Stored records

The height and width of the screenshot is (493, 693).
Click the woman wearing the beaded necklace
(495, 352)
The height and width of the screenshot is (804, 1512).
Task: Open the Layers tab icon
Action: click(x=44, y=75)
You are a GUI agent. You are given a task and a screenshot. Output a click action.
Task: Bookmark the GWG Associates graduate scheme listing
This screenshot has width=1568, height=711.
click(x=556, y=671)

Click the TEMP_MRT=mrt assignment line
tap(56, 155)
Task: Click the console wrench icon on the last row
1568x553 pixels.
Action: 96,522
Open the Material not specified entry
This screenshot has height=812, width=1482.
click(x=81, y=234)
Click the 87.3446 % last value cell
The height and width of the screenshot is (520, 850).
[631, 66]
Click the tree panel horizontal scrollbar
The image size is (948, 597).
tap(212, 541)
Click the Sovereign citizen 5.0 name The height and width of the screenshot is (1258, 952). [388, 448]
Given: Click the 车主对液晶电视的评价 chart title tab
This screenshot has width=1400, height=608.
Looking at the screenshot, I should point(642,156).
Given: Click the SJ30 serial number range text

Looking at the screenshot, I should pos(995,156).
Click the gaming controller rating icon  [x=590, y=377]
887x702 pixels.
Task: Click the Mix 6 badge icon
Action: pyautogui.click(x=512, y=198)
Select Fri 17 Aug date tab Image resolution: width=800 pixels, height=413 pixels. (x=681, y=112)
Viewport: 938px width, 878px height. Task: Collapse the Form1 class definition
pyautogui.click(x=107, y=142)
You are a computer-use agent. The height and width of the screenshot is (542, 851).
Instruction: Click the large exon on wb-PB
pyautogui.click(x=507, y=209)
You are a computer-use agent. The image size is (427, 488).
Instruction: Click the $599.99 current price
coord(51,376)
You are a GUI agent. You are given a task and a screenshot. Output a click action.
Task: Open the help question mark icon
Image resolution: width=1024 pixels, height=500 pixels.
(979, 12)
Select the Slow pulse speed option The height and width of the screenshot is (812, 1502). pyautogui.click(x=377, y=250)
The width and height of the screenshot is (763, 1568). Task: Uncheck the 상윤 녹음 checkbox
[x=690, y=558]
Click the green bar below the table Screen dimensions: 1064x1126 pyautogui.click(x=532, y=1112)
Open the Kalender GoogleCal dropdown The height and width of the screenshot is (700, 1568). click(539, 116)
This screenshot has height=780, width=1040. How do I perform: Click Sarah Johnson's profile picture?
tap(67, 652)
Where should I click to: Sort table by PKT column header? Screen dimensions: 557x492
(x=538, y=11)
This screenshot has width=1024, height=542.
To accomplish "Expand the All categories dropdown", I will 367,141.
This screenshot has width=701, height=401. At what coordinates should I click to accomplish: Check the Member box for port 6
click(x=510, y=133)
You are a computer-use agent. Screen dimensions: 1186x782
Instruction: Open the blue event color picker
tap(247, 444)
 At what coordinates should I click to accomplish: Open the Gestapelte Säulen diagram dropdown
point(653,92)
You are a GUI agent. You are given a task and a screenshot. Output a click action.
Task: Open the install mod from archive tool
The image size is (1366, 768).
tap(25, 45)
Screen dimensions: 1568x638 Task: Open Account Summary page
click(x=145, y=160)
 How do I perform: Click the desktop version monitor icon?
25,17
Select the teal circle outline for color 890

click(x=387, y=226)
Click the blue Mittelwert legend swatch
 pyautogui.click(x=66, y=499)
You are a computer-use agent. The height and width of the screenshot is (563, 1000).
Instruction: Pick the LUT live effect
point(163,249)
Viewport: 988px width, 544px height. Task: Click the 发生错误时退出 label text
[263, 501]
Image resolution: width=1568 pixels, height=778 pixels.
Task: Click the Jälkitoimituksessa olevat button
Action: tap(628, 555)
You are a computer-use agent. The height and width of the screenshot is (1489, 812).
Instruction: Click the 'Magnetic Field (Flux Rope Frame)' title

• **What you are asked to do**
Where a line of the data holds the word "agent", copy that line.

• **Task response**
You are a GUI agent. You are given a task and a screenshot. Output a click action.
You are a computer-use agent. The height and width of the screenshot is (542, 851).
You are a computer-use agent. The image size is (427, 488).
You are a GUI agent. You are given a task and a screenshot. Output a click action.
You are a computer-use agent. Screen dimensions: 1186x782
You are a GUI agent. You are given a task and a screenshot. Output a click action.
You are a computer-use agent. The height and width of the screenshot is (563, 1000).
You are a computer-use agent. The height and width of the screenshot is (1489, 812).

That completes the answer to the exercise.